Types as Contracts

Yep, and I acknowledge it’s tough. Well, tough to implement in a way that’s coherent between validation and actual optimization. On the optimization side, the pointer field in a Vec<T> is already a Unique<T>; if loads through Unique pointers are given LLVM noalias metadata, I think that’s enough to let LLVM make the optimization in question. (Which AFAIK was part of the original motivation for Unique, given the comment about aliasing guarantees, but isn't currently implemented, as Unique isn't a lang item.) But it seems like validation would have to use a totally separate mechanism to indicate the range of addresses to lock, given that that depends on the separate len field.

Also, I guess there are weird semantic corner cases. Consider this code:

let vec: Vec<i32> = vec![1, 2, 3];
let mut foo: i32 = 1;
let out_of_range_index = vec.as_ptr().offset_to(&mut foo as *const i32).unwrap() as usize;
let read1 = *vec.get_unchecked(out_of_range_index); // this reads `foo`
foo = 2;
let read2 = *vec.get_unchecked(out_of_range_index); // ditto

As far as I can tell, under your model, this code is perfectly legal - at least if the Vec contents happen to be located before foo in memory, so that vec.get_unchecked(out_of_range_index) doesn't wrap around the address space. Even if the Vec contents were write locked, that wouldn't cause any conflict with accesses to a different memory region. But if LLVM optimized multiple accesses to the same index, it could coalesce read1 and read2 into one read, even though the value changed in between.

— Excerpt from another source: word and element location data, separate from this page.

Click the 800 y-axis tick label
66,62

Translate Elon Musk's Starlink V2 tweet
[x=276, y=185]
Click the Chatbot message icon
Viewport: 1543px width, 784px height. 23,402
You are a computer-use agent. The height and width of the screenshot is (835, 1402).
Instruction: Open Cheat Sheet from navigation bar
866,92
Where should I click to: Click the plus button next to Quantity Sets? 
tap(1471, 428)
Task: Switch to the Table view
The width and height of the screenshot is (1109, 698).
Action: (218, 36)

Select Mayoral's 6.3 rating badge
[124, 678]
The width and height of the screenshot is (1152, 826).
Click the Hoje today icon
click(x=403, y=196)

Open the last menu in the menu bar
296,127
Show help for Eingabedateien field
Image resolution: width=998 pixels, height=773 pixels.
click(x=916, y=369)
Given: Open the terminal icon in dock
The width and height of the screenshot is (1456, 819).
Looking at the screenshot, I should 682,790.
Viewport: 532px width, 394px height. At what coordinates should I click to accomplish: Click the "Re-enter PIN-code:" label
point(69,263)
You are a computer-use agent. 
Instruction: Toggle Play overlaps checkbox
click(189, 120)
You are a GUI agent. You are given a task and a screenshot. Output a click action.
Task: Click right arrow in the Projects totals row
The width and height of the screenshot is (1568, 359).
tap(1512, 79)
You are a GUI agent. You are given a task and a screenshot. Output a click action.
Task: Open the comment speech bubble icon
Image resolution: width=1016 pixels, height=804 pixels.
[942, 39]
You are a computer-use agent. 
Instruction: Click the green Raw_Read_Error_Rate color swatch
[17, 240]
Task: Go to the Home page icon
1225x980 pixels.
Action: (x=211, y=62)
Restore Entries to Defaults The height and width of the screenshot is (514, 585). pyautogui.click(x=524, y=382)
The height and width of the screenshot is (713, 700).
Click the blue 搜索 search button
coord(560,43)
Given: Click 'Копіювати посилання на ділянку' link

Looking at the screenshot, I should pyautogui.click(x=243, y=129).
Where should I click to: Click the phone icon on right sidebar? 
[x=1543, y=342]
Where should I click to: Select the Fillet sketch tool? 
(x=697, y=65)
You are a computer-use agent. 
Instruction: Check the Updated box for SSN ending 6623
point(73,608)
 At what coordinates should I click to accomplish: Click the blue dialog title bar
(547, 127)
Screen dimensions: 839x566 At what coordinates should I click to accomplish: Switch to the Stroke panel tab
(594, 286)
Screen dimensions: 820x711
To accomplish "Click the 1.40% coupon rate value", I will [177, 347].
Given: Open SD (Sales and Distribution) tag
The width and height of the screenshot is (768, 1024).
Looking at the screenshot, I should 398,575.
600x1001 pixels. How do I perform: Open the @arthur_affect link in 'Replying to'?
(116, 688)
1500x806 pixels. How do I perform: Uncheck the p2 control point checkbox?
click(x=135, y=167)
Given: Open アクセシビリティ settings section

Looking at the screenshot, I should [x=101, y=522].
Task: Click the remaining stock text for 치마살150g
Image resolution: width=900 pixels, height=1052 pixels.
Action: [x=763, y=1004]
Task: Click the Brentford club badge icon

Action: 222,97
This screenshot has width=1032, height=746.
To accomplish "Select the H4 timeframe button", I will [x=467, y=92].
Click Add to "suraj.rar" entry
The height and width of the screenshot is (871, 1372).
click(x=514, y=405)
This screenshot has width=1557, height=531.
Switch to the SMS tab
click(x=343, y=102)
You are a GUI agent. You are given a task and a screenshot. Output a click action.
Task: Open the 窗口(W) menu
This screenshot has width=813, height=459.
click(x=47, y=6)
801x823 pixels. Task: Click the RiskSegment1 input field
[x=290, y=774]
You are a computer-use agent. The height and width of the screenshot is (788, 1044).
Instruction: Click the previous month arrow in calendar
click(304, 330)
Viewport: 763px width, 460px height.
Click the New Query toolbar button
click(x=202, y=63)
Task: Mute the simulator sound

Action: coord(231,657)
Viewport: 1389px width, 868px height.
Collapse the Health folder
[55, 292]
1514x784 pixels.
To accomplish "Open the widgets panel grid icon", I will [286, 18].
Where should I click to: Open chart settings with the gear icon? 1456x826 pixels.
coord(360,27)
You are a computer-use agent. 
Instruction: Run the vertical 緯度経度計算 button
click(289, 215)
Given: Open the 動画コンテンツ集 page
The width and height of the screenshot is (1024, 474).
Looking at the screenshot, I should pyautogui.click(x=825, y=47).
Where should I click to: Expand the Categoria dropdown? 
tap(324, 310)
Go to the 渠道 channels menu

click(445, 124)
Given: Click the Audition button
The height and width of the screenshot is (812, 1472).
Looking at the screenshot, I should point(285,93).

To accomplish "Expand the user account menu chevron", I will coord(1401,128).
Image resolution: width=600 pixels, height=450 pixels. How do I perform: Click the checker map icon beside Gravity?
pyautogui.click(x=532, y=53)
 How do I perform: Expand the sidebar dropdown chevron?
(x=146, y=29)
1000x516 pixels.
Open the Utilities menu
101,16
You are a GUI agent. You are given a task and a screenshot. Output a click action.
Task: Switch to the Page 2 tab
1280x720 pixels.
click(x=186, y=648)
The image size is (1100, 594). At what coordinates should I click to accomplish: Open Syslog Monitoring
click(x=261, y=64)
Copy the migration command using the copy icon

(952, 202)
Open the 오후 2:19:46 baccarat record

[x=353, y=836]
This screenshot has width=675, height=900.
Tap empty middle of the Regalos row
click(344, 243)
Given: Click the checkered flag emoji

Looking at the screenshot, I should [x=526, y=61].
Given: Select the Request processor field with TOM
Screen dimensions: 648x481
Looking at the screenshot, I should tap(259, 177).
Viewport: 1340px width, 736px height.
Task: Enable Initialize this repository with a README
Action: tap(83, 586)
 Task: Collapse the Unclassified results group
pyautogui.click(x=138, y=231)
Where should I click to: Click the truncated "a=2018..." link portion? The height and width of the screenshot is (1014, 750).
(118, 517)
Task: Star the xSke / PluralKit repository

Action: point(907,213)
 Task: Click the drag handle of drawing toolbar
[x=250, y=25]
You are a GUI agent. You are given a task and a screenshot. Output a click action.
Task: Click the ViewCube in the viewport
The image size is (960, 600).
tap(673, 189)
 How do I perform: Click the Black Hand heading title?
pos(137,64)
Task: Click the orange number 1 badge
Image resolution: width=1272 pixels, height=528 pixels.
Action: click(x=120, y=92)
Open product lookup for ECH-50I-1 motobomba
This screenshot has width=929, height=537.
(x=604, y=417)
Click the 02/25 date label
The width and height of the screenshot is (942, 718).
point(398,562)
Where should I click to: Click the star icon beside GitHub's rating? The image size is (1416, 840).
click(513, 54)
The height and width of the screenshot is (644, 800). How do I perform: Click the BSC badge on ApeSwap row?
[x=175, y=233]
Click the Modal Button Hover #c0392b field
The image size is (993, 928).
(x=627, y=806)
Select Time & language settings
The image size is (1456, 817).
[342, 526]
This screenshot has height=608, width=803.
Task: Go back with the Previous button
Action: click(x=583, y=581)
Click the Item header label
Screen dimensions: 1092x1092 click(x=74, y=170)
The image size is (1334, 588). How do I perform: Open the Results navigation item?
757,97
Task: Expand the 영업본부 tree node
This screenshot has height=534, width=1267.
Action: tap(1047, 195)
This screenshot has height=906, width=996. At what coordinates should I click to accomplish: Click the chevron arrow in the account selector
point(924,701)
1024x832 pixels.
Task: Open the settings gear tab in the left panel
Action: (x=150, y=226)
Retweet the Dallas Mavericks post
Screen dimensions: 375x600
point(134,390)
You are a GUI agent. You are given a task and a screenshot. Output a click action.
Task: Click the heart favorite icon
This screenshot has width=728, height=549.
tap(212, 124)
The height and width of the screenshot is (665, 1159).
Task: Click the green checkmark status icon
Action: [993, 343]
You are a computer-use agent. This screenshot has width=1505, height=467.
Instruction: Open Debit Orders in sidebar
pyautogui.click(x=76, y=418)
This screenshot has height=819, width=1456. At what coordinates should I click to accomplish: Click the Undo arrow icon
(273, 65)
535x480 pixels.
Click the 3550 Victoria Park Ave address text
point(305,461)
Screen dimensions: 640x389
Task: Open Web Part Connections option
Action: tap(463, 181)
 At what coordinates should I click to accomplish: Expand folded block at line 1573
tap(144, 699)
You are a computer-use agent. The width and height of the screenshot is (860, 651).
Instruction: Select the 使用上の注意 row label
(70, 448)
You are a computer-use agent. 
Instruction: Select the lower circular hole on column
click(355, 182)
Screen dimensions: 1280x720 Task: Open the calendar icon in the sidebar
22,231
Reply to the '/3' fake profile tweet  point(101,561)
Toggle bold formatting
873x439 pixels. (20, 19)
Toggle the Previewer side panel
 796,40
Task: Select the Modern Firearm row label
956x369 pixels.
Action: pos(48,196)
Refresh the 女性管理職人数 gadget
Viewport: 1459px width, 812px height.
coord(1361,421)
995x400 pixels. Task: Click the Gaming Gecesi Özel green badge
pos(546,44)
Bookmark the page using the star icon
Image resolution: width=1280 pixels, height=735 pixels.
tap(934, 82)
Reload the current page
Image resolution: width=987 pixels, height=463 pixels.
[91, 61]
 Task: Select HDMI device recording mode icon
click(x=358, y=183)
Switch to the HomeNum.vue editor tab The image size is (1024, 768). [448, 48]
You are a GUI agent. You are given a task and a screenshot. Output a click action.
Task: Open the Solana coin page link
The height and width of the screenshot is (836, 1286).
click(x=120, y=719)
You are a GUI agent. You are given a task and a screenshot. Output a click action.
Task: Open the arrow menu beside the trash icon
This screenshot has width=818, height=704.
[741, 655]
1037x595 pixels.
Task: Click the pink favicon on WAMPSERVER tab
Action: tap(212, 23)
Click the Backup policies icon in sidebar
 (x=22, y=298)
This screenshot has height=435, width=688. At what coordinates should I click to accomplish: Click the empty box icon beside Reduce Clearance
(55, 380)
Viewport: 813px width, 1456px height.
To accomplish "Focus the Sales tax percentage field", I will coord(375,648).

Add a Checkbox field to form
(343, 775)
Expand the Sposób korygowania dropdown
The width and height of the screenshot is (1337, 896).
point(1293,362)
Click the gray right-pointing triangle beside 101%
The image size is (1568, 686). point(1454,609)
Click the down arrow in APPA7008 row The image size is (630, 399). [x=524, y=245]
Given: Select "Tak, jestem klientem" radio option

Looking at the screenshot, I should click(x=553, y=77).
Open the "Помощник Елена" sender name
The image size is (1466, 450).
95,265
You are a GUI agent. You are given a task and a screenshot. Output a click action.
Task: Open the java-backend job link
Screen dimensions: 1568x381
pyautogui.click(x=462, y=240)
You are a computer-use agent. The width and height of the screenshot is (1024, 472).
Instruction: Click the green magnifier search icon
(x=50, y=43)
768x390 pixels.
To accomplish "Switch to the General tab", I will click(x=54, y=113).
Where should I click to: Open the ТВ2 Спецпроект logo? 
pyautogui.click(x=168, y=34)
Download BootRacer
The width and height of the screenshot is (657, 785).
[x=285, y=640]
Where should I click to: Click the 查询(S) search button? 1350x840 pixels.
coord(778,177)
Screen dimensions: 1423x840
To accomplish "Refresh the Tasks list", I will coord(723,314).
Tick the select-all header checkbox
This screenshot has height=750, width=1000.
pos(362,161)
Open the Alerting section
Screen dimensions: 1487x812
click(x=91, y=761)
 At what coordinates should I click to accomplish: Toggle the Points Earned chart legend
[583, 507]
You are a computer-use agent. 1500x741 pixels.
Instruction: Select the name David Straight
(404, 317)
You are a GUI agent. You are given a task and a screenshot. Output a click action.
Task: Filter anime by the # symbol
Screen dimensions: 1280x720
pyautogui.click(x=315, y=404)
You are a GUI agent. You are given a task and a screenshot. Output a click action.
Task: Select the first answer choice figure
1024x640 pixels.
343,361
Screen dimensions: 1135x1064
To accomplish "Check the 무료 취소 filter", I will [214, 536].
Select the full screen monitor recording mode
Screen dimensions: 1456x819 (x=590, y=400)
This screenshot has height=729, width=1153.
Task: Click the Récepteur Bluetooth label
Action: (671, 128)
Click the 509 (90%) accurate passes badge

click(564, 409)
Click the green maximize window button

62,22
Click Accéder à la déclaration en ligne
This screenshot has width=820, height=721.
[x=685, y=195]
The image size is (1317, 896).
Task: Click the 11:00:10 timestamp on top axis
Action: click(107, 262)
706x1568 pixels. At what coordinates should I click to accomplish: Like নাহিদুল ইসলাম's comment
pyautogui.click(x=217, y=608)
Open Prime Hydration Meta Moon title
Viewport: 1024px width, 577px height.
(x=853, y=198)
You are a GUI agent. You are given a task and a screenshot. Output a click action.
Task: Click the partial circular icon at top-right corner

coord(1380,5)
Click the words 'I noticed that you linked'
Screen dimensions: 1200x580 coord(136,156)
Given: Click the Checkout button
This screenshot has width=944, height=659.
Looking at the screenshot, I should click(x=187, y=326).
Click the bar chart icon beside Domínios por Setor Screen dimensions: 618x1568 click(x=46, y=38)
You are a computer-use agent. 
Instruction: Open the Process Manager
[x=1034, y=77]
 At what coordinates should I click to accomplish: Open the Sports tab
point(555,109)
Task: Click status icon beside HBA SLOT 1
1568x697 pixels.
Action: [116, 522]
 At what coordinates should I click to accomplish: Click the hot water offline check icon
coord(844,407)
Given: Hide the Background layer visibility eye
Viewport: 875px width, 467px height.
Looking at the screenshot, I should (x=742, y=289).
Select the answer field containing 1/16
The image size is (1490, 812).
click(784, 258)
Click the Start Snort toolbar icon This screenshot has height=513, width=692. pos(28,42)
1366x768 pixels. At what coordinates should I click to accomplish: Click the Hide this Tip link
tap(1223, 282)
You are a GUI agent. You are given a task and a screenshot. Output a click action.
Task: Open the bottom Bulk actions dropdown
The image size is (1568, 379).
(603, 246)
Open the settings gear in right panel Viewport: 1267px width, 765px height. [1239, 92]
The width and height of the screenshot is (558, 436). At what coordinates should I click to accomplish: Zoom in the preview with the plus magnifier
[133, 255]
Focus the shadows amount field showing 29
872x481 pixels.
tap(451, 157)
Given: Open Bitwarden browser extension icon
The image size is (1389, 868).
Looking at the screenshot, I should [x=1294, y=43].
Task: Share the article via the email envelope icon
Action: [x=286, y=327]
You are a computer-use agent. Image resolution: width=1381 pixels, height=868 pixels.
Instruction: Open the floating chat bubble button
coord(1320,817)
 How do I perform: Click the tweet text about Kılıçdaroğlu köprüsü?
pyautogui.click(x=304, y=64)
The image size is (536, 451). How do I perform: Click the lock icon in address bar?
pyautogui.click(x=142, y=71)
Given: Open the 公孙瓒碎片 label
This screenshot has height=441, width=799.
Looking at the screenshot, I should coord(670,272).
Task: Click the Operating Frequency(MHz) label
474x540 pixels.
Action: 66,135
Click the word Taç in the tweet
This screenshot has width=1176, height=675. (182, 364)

Then again, that isn't just an issue for Vec, but any kind of array, including fixed-length arrays, which I'd assume your proposal already covers. Yet it would be highly desirable for Rust's semantics to allow taking advantage of LLVM's existing noalias functionality. Perhaps that code would have aliasing assumptions disabled due to using unsafe? Or perhaps it should just be independently considered UB to index a slice out of bounds (even using get_unchecked), regardless of aliasing?